Even though the geosciences library in Vienna does not carry Ameghiniana, it 
does carry Alcheringa, so I've read the paper. It seems to have taken a very 
long time from submission to publication. Its basic premises are outdated:

- The paper assumes that all three-toed tracks come from theropods or at most 
dinosauromorphs. *Effigia* and the new *Poposaurus* specimen reported at this 
year's SVP meeting argue otherwise.
- There are tracks with big 3-toed hind prints and small fore prints whose 
fingers point forward. The paper attributes them to theropods -- but theropods 
_retain_ the _inability_ to pronate their forearms, so fore prints with 
forward-facing fingers _cannot_ come from a "theropod", including all 
theropod-shaped non-ornithischian dinosauromorphs. Indeed, some or all of these 
(*Atreipus*) have been referred to ornithischians years ago (Lockley's books). 

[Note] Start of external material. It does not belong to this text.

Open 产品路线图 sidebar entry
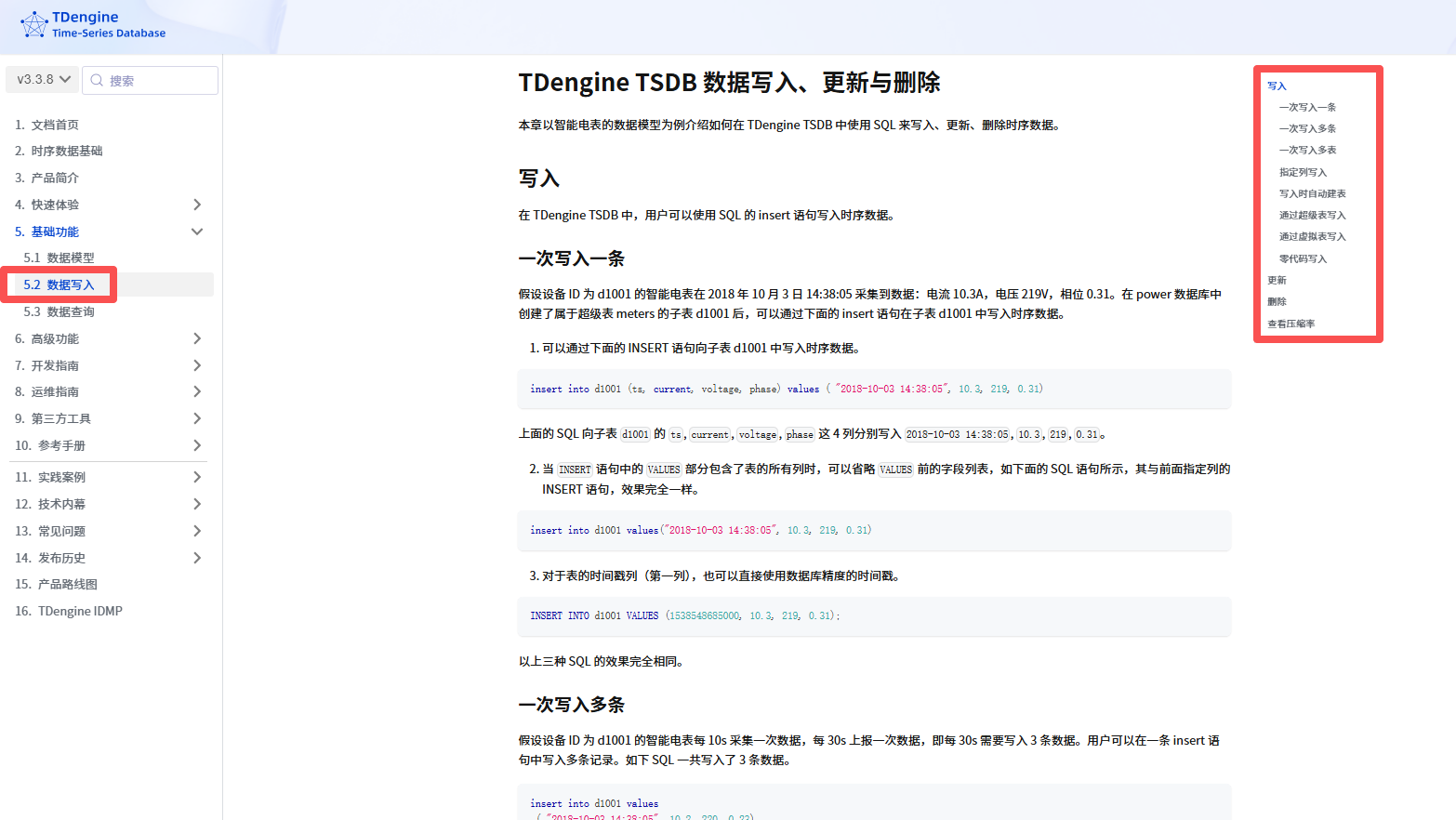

(What do I know -- maybe they, too, are from "poposaurids".)
- The Dinosauria II is not cited. The Basal Saurischia chapter of that book 
contains a convincing demonstration of saurischian monophyly -- Thulborn 
doesn't mention it. Instead, he relies on the late Charig (!) for morphological 
arguments against dinosaurian and saurischian monophyly; keep in mind that 
several of these were just reasoning of the kind "any character that could 
imaginably have evolved twice must not be used as evidence for the monophyly of 
any taxon" and firmly grounded in a lack of understanding of cladistics.
- Even the realization that the Ornithosuchidae is not on the ornithodiran side 
of the tree but on the crurotarsan one is not mentioned.
- In sum, it is perhaps no wonder that the paper acts as if the sauropods sensu 
stricto came out of nowhere (and uses this to argue that it's perhaps easier to 
derive them directly from primitively quadrupedal archosaurs). The 
demonstration that *Anchisaurus* is a sauropod is not mentioned.
- *Pisanosaurus* is not accepted as an ornithischian (I think D2 would have 
helped here, too). Of course the unnamed Triassic specimen mentioned in the 
description of *Stormbergia* was unknown to Thulborn as well, so he claims 
there's no evidence of Triassic ornithischians at all. IIRC, vague speculations 
about Phytodinosauria are mentioned.